Stored records:
----------------
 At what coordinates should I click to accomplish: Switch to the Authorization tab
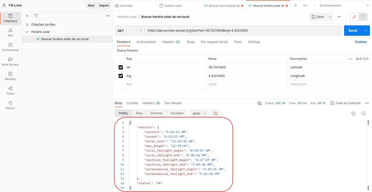point(146,42)
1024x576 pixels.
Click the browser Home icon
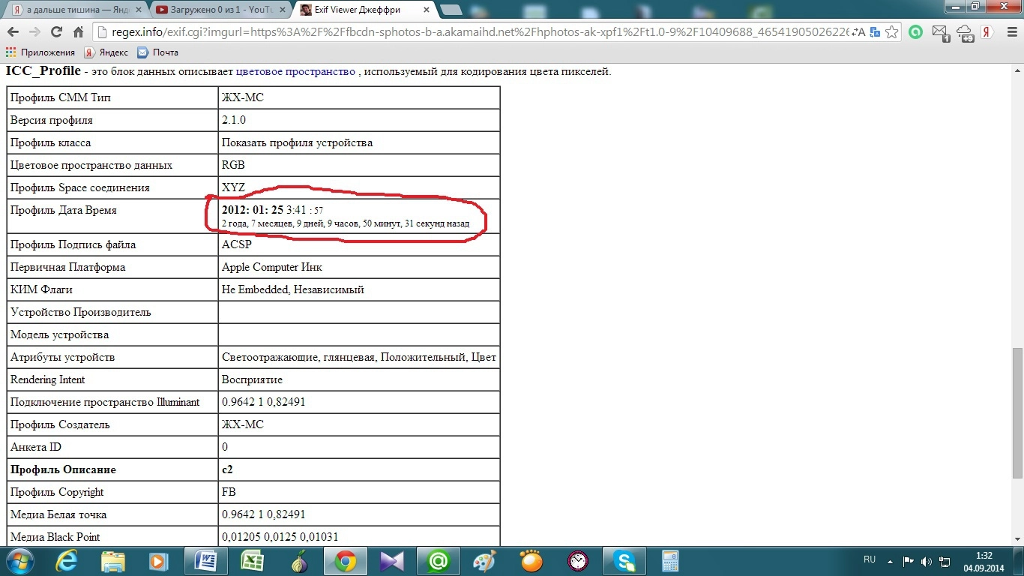78,32
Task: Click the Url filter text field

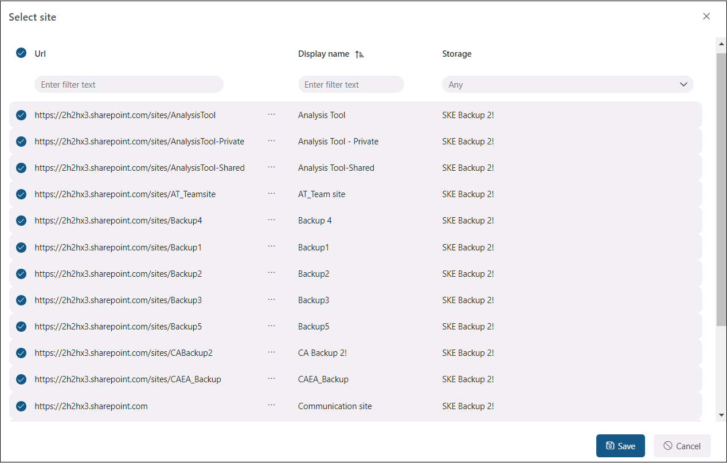Action: 128,84
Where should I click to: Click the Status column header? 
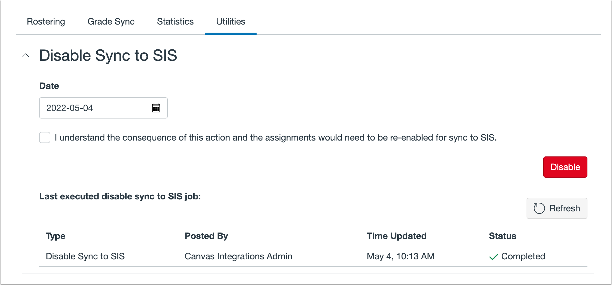click(x=502, y=236)
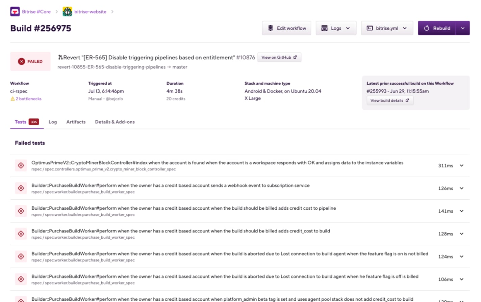Expand the 128ms credit_cost to build test
The width and height of the screenshot is (481, 302).
[x=461, y=234]
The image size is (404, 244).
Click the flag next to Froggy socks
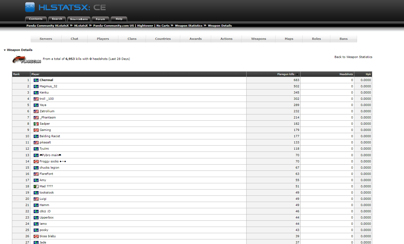pos(36,162)
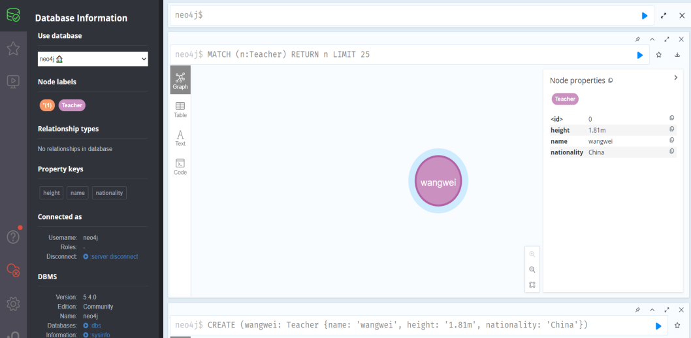This screenshot has width=691, height=338.
Task: Save MATCH query as favorite
Action: (659, 55)
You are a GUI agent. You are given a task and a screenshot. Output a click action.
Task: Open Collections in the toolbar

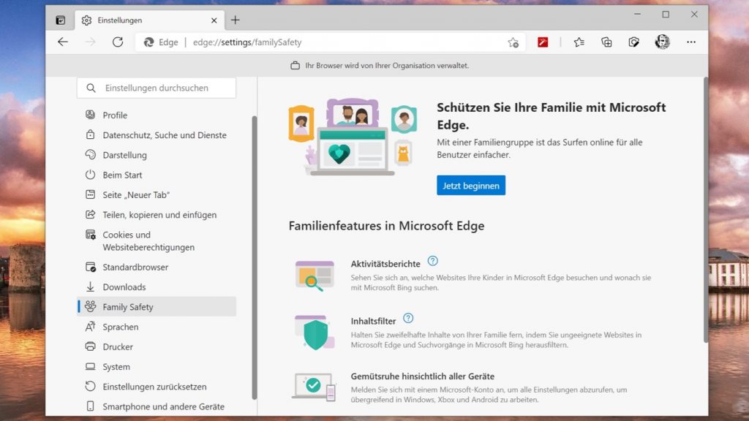[606, 42]
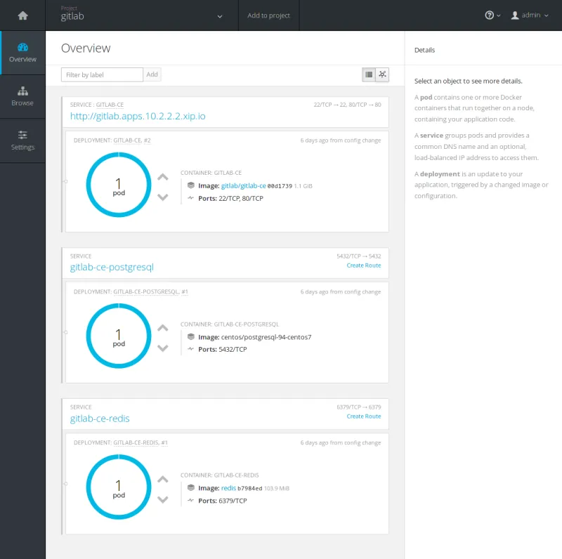
Task: Scale up gitlab-ce-postgresql pods
Action: [x=163, y=328]
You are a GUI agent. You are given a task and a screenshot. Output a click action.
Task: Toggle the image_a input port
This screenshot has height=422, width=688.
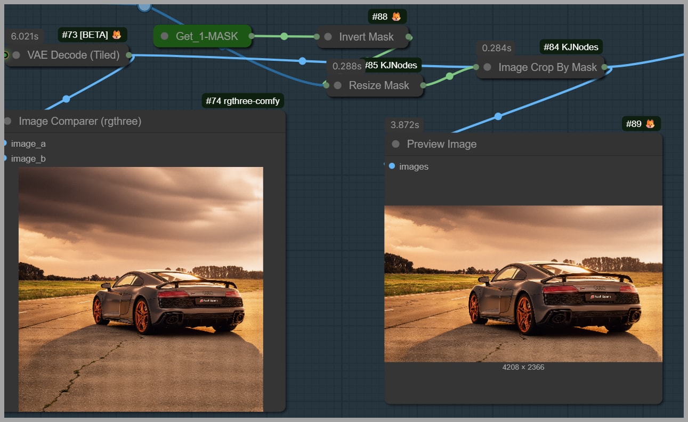tap(5, 144)
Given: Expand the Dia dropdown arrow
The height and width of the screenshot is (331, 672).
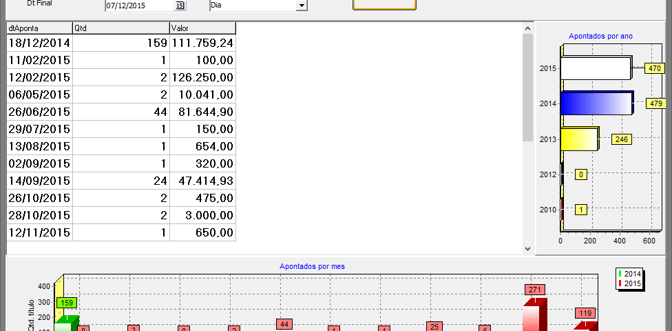Looking at the screenshot, I should pyautogui.click(x=301, y=6).
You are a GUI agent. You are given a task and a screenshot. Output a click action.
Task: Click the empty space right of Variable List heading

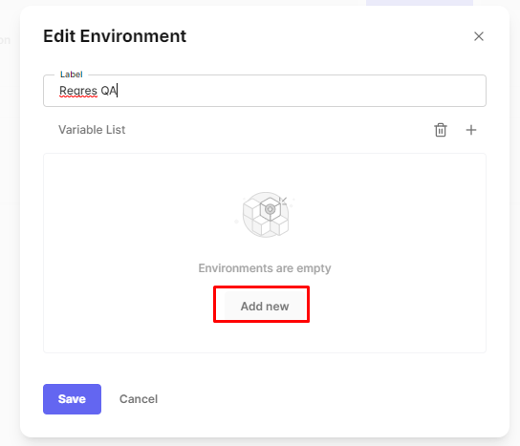(x=278, y=130)
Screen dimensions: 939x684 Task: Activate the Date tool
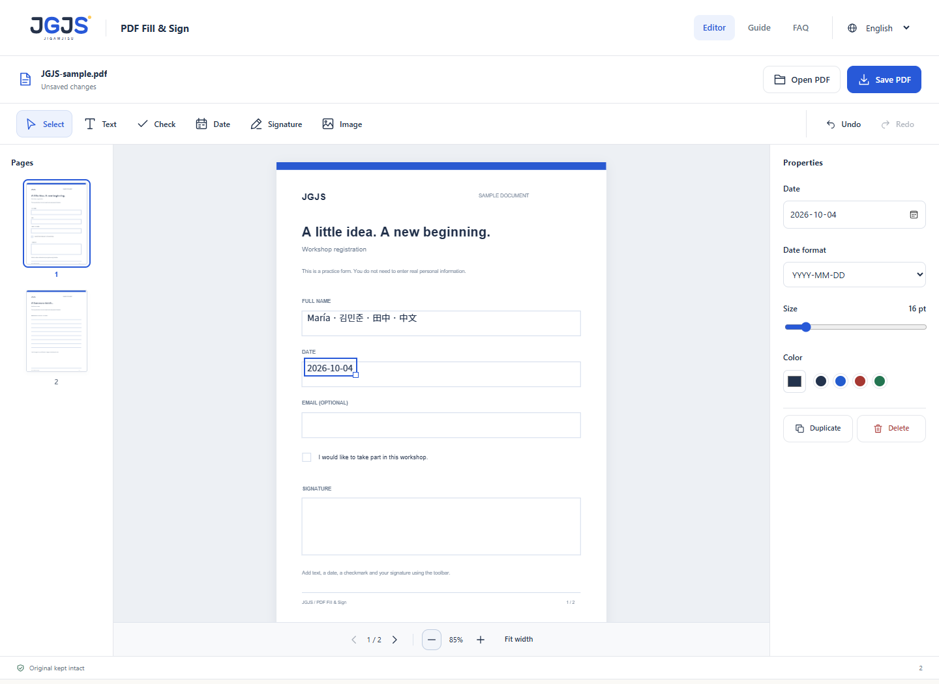(x=213, y=124)
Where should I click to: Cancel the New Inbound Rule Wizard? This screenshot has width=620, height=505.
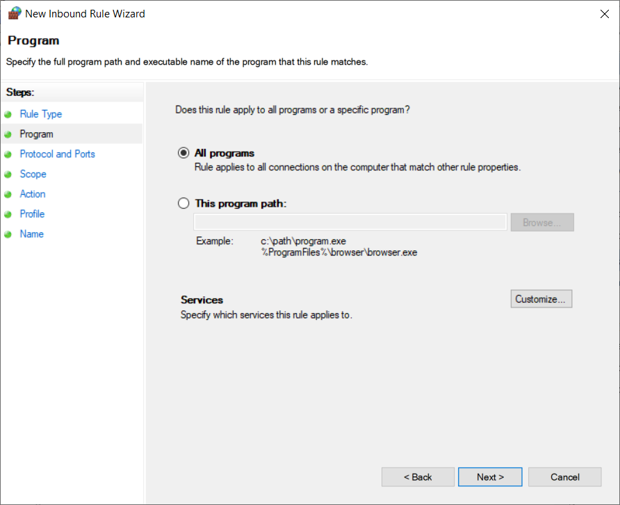[564, 476]
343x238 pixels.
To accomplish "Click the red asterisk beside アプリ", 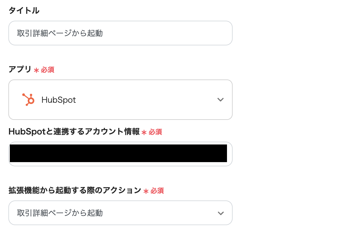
----------------
◆ What you need to do ◆
An exact copy is needed of every line from the line containing "1024x576 pixels." to the last line of the records; pictures stay out of it.

◆ Reply ◆
1024x576 pixels.
Click the browser Home icon
78,32
Task: Click the Url filter text field

Action: 128,84
Where should I click to: Click the Status column header? 
click(x=502, y=236)
Expand the 128ms credit_cost to build test
The width and height of the screenshot is (481, 302).
[x=461, y=234]
The image size is (404, 244).
Click the flag next to Froggy socks
pos(36,162)
This screenshot has width=691, height=338.
Task: Save MATCH query as favorite
Action: (659, 55)
You are a GUI agent. You are given a task and a screenshot. Output a click action.
Task: Open Collections in the toolbar

[606, 42]
Task: Scale up gitlab-ce-postgresql pods
Action: [x=163, y=328]
You are a GUI agent. You are given a task and a screenshot. Output a click action.
Task: Toggle the image_a input port
This screenshot has height=422, width=688.
tap(5, 144)
Given: Expand the Dia dropdown arrow
The height and width of the screenshot is (331, 672).
Looking at the screenshot, I should pyautogui.click(x=301, y=6).
You are a GUI agent. You are given a task and a screenshot. Output a click action.
Task: Click the empty space right of Variable List heading

(x=278, y=130)
Screen dimensions: 939x684 Task: Activate the Date tool
(x=213, y=124)
Where should I click to: Cancel the New Inbound Rule Wizard? This screenshot has width=620, height=505.
[564, 476]
343x238 pixels.
To accomplish "Click the red asterisk beside アプリ", 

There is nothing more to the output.